70% Serangan Ransomware Menargetkan UKM, Serangan BEC Meningkat 130%
Layanan Beazley Breach Response (BBR) menemukan bahwa 71% serangan ransomware menargetkan bisnis kecil, dengan permintaan tebusan rata-rata $ 116.324 dan rata-rata $ 10.310, setelah menganalisis 3.300 insiden yang melibatkan kliennya pada 2018.
Sebagaimana dirinci lebih lanjut oleh laporan Breach Briefing 2019 Beazley, tebusan tertinggi yang diminta dari tertanggungnya adalah $ 8,5 juta atau 3.000 Bitcoin, sedangkan tebusan tertinggi yang dibayarkan oleh salah satu kliennya adalah $ 935.000.
Perusahaan kecil hingga menengah adalah target yang paling dicari karena mereka biasanya akan menghabiskan jauh lebih sedikit untuk mengamankan sistem komputasi dan informasi mereka daripada perusahaan yang lebih besar menurut laporan tersebut, sehingga jauh lebih mudah bagi pelaku jahat untuk mengkompromikan sistem mereka.
Dari semua UKM yang terkena dampak ransomware, yang "tidak mengunci Remote Desktop Protocol (RDP) berisiko lebih tinggi untuk diserang" menurut Beazley, sekelompok profesional asuransi global.
Seperti dilansir BleepingComputer selama Oktober 2018, ada juga keluarga ransomware yang dijuluki CommonRansom yang sebenarnya akan meminta korban untuk memberikan akses RDP dengan kredensial admin ke komputer yang terkunci untuk mendekripsi file yang dienkripsi.

"Banyak bisnis kecil mengalihdayakan TI mereka ke kontraktor yang mereka izinkan untuk mengakses jaringan mereka dari jarak jauh melalui RDP. Penyerang akan memindai internet untuk membuka port RDP, dan kemudian berusaha untuk memaksa memaksa kata sandi yang lemah untuk mendapatkan akses," kata Beazley. "Bisnis yang tidak mengubah port RDP default, atau yang tidak menggunakan kata sandi yang kuat, rentan terhadap serangan ini."
Perusahaan juga menemukan bahwa penyerang dari semua tingkat keterampilan terlibat, dari mereka yang menggunakan platform ransomware-as-a-service (RaaS) [ FilesLocker , Saturnus , Penjaga Data , Princess Evolution , GandCrab ] dalam kampanye mereka hingga aktor ancaman yang sangat terampil yang ransomware digunakan untuk menyerang target spesifik dengan tujuan "jelas melampaui pemerasan."
Selain menyalahgunakan daemon RDP yang dilindungi dengan lemah, penyerang juga menggunakan kampanye sextortion untuk menipu korban mereka agar mengunduh malware ransomware atau droppers yang pada akhirnya akan menginfeksi mesin yang dikompromikan dengan ransomware.
"Email tersebut berisi tautan atau file zip yang mereka klaim mengandung bukti aktivitas internet atau webcam, atau ke situs web untuk membayar uang tebusan cryptocurrency.

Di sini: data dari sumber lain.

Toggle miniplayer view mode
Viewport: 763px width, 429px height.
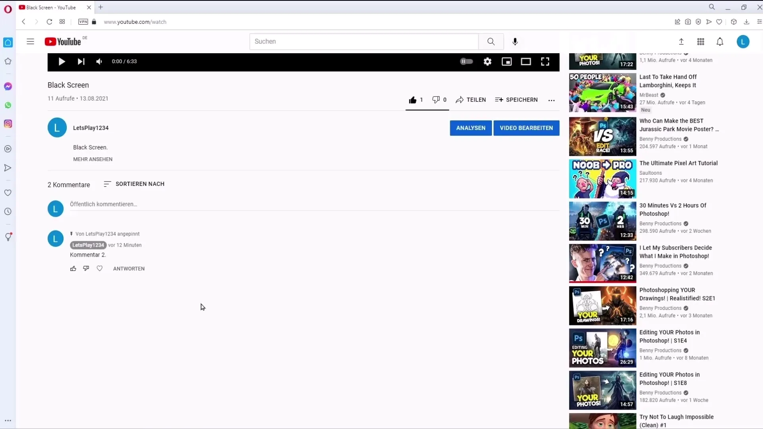tap(507, 61)
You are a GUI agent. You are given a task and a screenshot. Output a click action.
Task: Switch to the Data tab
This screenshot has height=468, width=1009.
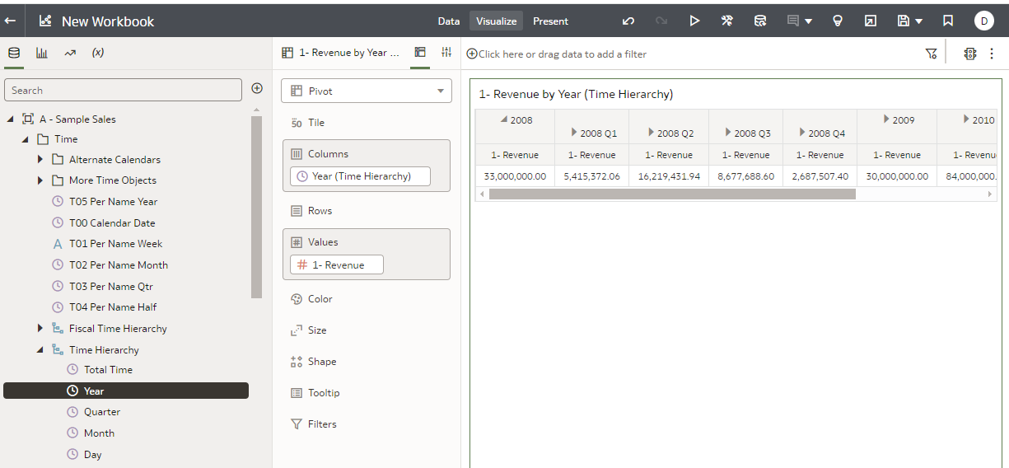point(449,21)
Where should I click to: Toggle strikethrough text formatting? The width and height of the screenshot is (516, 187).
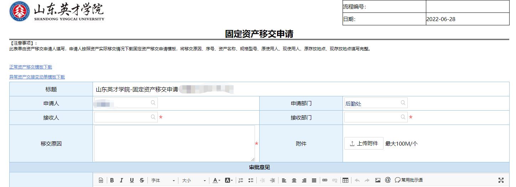click(x=142, y=181)
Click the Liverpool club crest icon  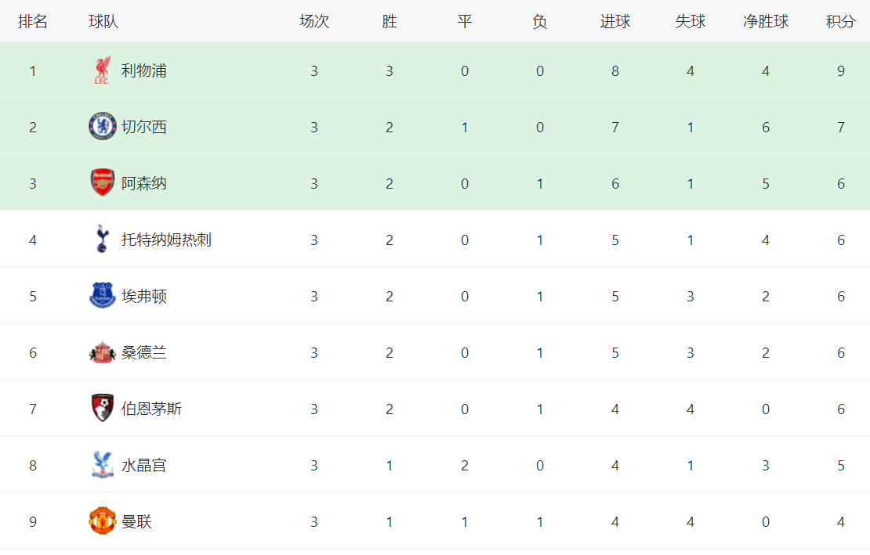point(102,70)
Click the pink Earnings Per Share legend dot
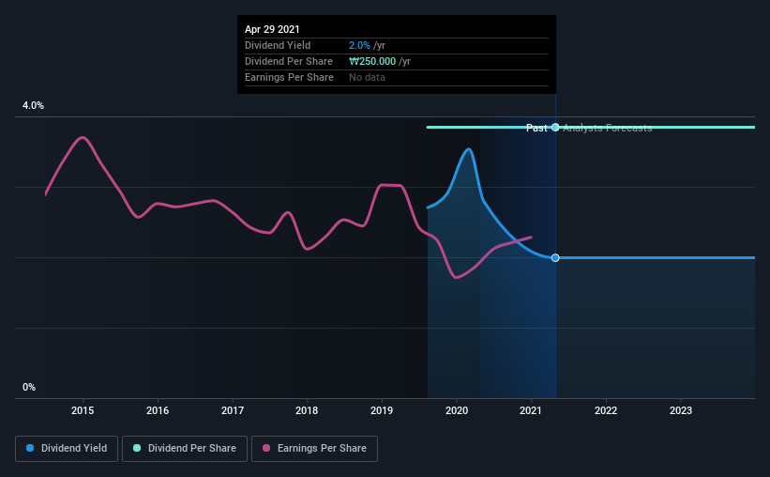770x477 pixels. pos(266,448)
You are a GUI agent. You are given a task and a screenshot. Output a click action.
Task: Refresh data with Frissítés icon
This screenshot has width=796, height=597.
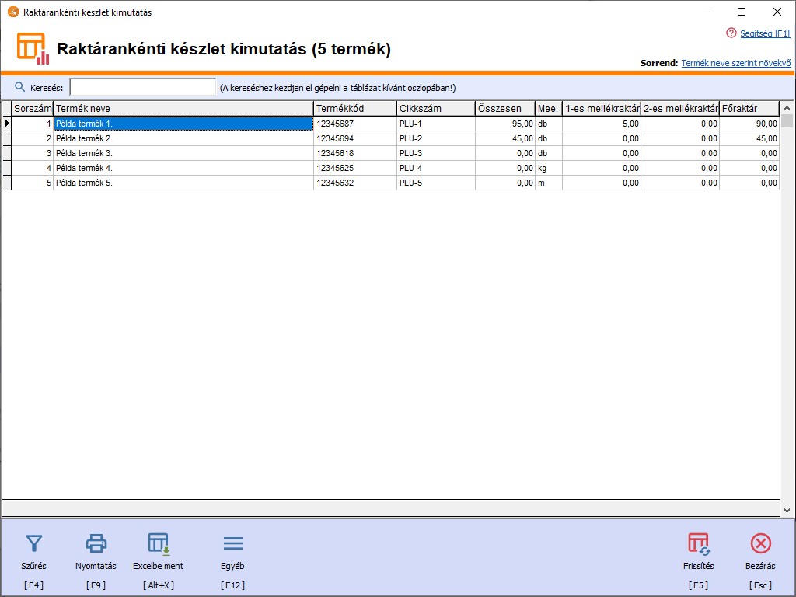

Tetapi, jika diklik, tautan itu mungkin sebenarnya menyebarkan malware yang dapat mencuri informasi dan menginstal ransomware , "menyatakan laporan.
Selain itu, dari semua industri yang ditargetkan oleh kampanye ransomware, tiga organisasi teratas yang mengalami jenis insiden ini adalah dari layanan kesehatan (34%), layanan profesional (12%), dan lembaga keuangan (12%), sedangkan pemerintah (6%) ), real estat (4%), dan keramahan (3%) menutup peringkat.

Analisis Beazley juga menggali fakta bahwa serangan penipuan kompromi email bisnis (BEC), yang dimulai dengan pencurian kredensial melalui kampanye phishing atau malware dan menghasilkan transfer kawat dan pembayaran palsu ke akun yang dikendalikan oleh para penyerang, mengalami peningkatan 133% selama tahun lalu.
Untuk lebih tepatnya, serangan BEC menyumbang sekitar 24% dari jumlah keseluruhan insiden pelanggaran yang dilaporkan ke Beazley Breach Response (BBR) Services, dorongan drastis dari 13% yang dilaporkan untuk 2017.
"Hampir setengah (47%) dari semua insiden yang diselidiki oleh Layanan BBR pada tahun 2018 adalah hasil dari peretasan atau malware. Dari jumlah tersebut, sekitar setengahnya adalah BEC," sebagaimana dirinci dalam laporan tersebut.
Menurut analisis Beazley tentang insiden BEC yang dilaporkan oleh pelanggan sepanjang tahun 2018, klaim BEC tertinggi yang dibayarkan oleh tertanggung adalah lebih dari $ 2,5 juta, sedangkan biaya rata-rata klaim BEC adalah sekitar $ 70.960.